Smartphones non conformes : l'ANFR ordonne le retrait et le rappel de plusieurs modèles vendus en ligne

L’Agence nationale des fréquences (ANFR) renforce sa vigilance sur le marché des smartphones. À l’issue de contrôles menés dans le cadre de sa mission de surveillance des équipements radioélectriques, l’autorité administrative a exigé le retrait immédiat du marché français et le rappel de plusieurs téléphones portables non destinés au marché européen, pourtant proposés à la vente sur la plateforme de commerce en ligne Cdiscount.

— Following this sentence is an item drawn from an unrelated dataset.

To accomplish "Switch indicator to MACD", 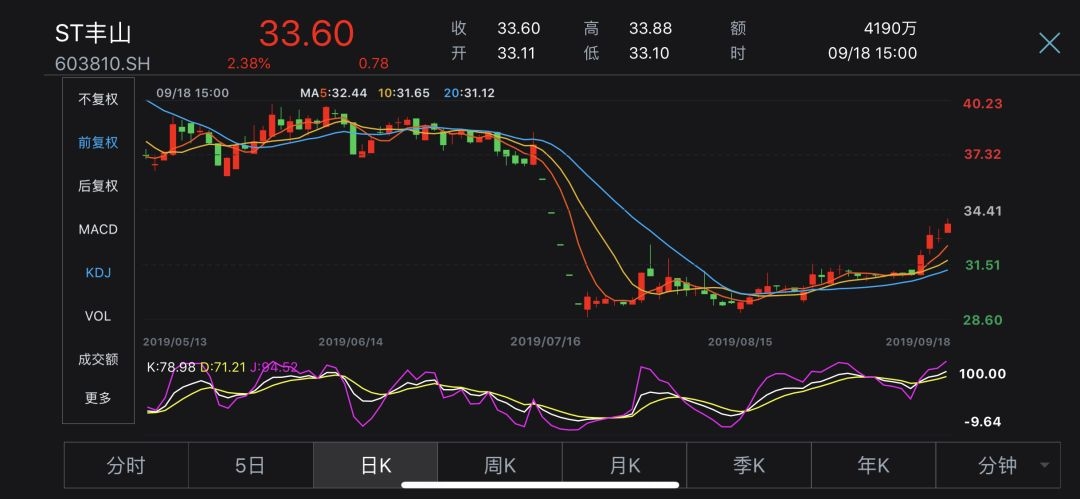I will pyautogui.click(x=98, y=229).
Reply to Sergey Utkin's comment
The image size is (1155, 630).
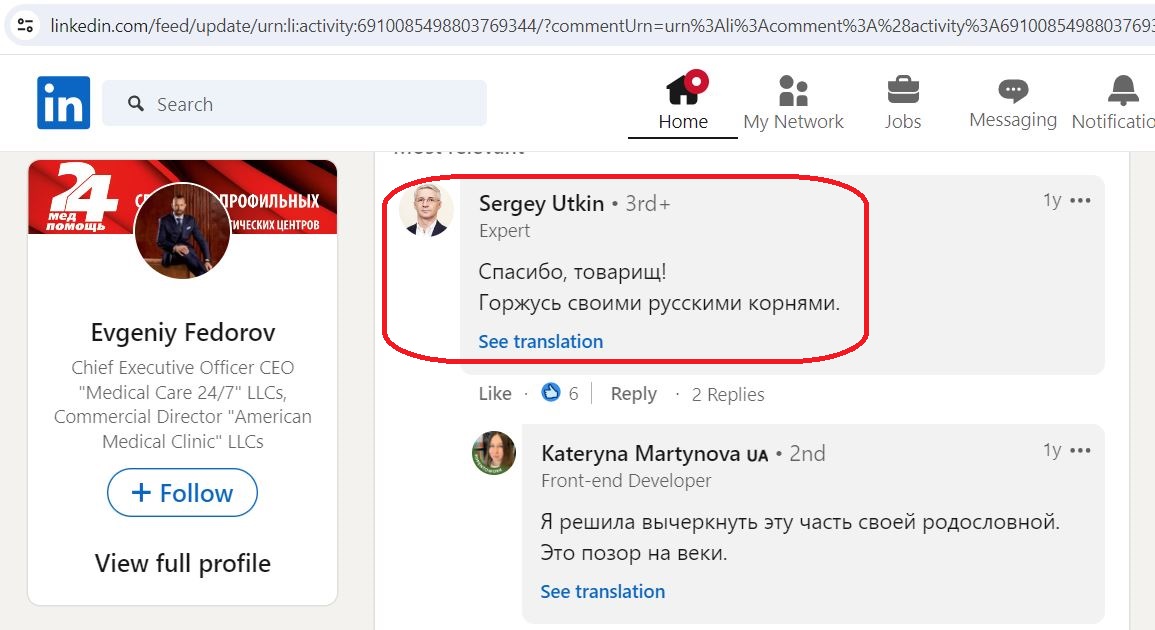633,393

Les modèles concernés sont les KXD Classic A10, Oppo F11 (CPH1911), Vivo Y79A, Oscal Flat 1C, Blackview Wave 6C et Hotwav Cyber 15. Selon l’ANFR, ces appareils présentaient des manquements graves aux obligations réglementaires européennes, au point qu’ils n’auraient jamais dû être commercialisés en France.
Des non-conformités administratives majeures
Les investigations de l’ANFR n’ont pas porté sur des tests techniques ou des mesures d’exposition aux ondes. Et pour cause : les manquements constatés étaient exclusivement administratifs, mais suffisamment sérieux pour justifier une interdiction immédiate de mise sur le marché. Les contrôles ont révélé l’absence de procédure d’évaluation de la conformité, le défaut de fourniture de la documentation technique obligatoire, ainsi que l’absence du marquage CE, pourtant indispensable pour toute commercialisation d’équipements radioélectriques au sein de l’Union européenne.

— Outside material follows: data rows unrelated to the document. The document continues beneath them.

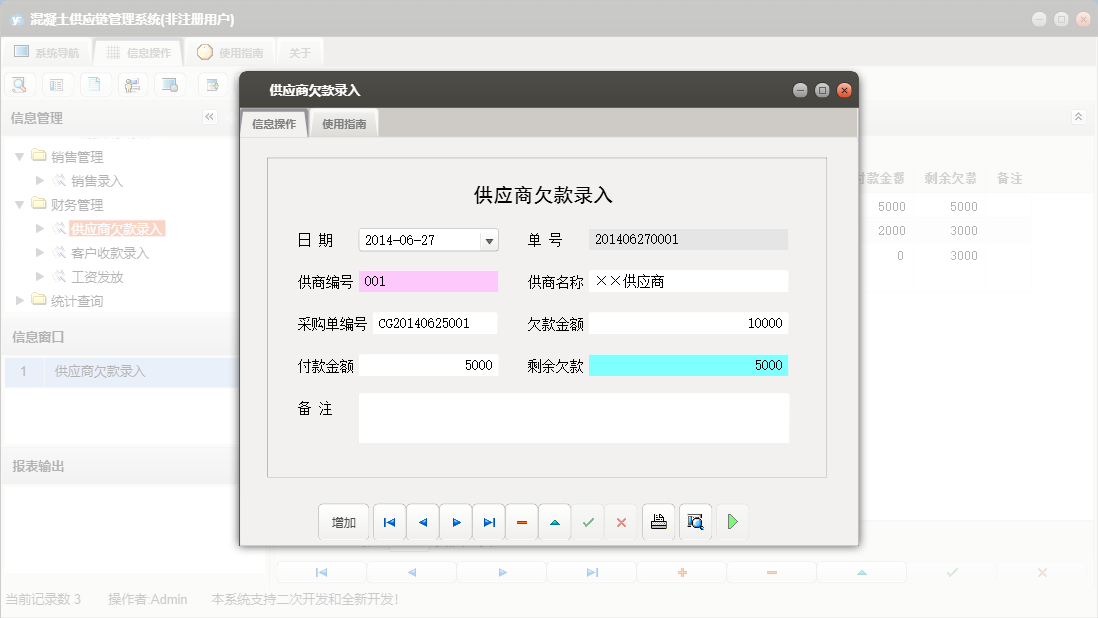1098x618 pixels.
Task: Click the 增加 button to add record
Action: click(x=343, y=521)
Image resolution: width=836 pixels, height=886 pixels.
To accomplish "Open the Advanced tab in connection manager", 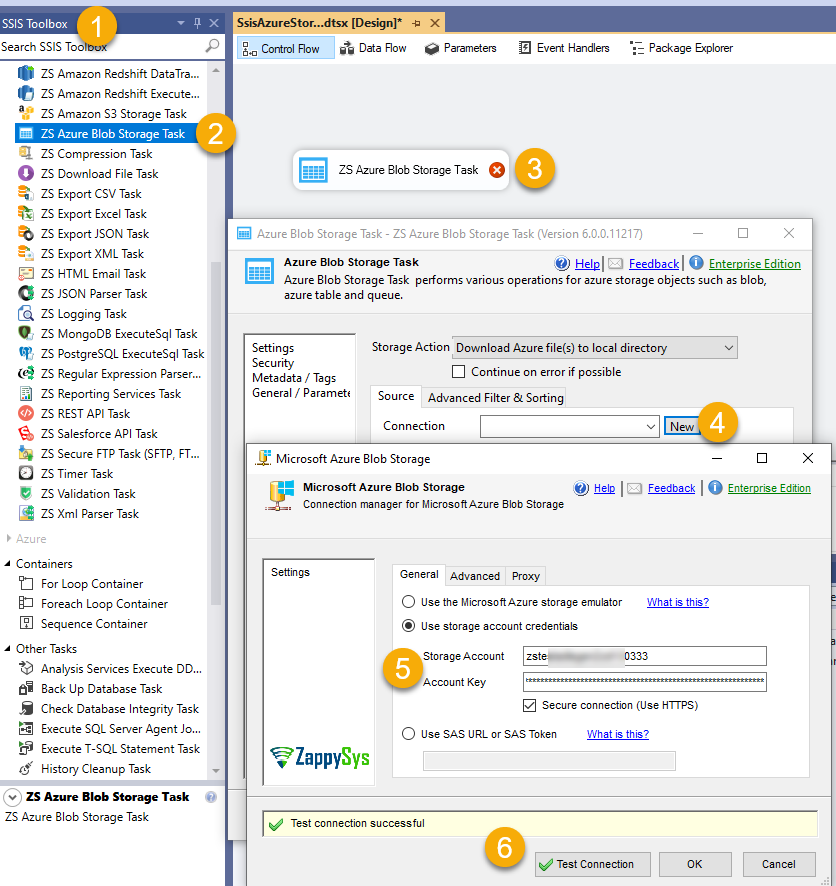I will [x=474, y=575].
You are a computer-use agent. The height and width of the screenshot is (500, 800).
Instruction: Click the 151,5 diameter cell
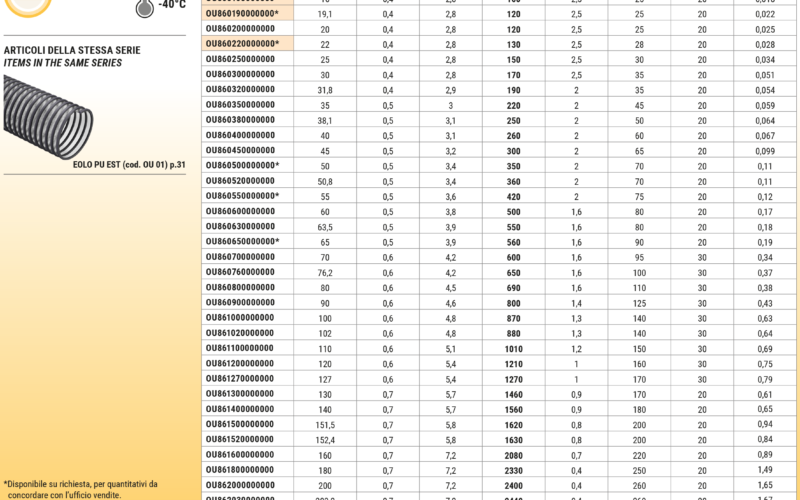coord(325,423)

Ces lacunes constituent une violation directe des exigences prévues par la réglementation européenne, qui encadre strictement la mise sur le marché des appareils communicants afin de garantir la sécurité des utilisateurs et la conformité aux normes en vigueur.
Des responsabilités clairement identifiées
L’ANFR a par ailleurs identifié les sociétés responsables de la mise sur le marché de ces téléphones via la place de marché Cdiscount. La société Apex CE Specialists GmbH est ainsi mise en cause pour les modèles KXD Classic A10, Oppo F11 et Vivo Y79A. Les téléphones Oscal Flat 1C et Blackview Wave 6C relèvent de la responsabilité de Gavimosa Consultoria, tandis que le modèle Hotwav Cyber 15 a été commercialisé par la société BigM Trading.

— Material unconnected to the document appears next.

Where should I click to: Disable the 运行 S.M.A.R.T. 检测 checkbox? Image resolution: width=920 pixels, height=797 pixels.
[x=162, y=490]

Sur le fondement de l’article L. 43 du Code des postes et des communications électroniques, l’ANFR a mis en demeure ces trois entreprises de prendre toutes les mesures nécessaires pour mettre un terme aux non-conformités, tant pour les appareils encore en vente que pour ceux déjà écoulés.
Retrait, rappel et obligations des distributeurs
Faute de mesures correctrices suffisantes, l’Agence a adopté une décision spécifique pour chacun des modèles concernés, imposant leur retrait du marché français ainsi que leur rappel auprès des consommateurs. L’ANFR rappelle que, en l’absence de réaction ou d’instruction de la part des fabricants ou des responsables de mise sur le marché, la responsabilité incombe alors aux distributeurs.
La réglementation est explicite : les distributeurs, qu’il s’agisse de points de vente physiques ou de plateformes de vente en ligne, ont l’obligation de retirer ou rappeler tout équipement qu’ils estiment, ou ont des raisons de croire, non conforme aux exigences réglementaires. Cette obligation vise à éviter la persistance de produits illégaux dans les circuits de distribution, y compris numériques.
Des contrôles renforcés et un appel aux consommateurs
Les agents de l’ANFR poursuivent actuellement leurs contrôles afin de s’assurer que ces téléphones ne soient plus proposés à la vente, quel que soit le canal de distribution utilisé en France. L’Agence invite également les consommateurs possédant l’un des modèles concernés (KXD Classic A10, Oppo F11 CPH1911, Vivo Y79A, Oscal Flat 1C, Blackview Wave 6C ou Hotwav Cyber 15) à se rapprocher de leur point de vente afin de connaître les modalités de rappel ou de remboursement.
Cette affaire illustre une nouvelle fois les risques liés à l’importation et à la commercialisation de smartphones non prévus pour le marché européen, ainsi que la vigilance accrue des autorités face aux dérives possibles sur les places de marché en ligne.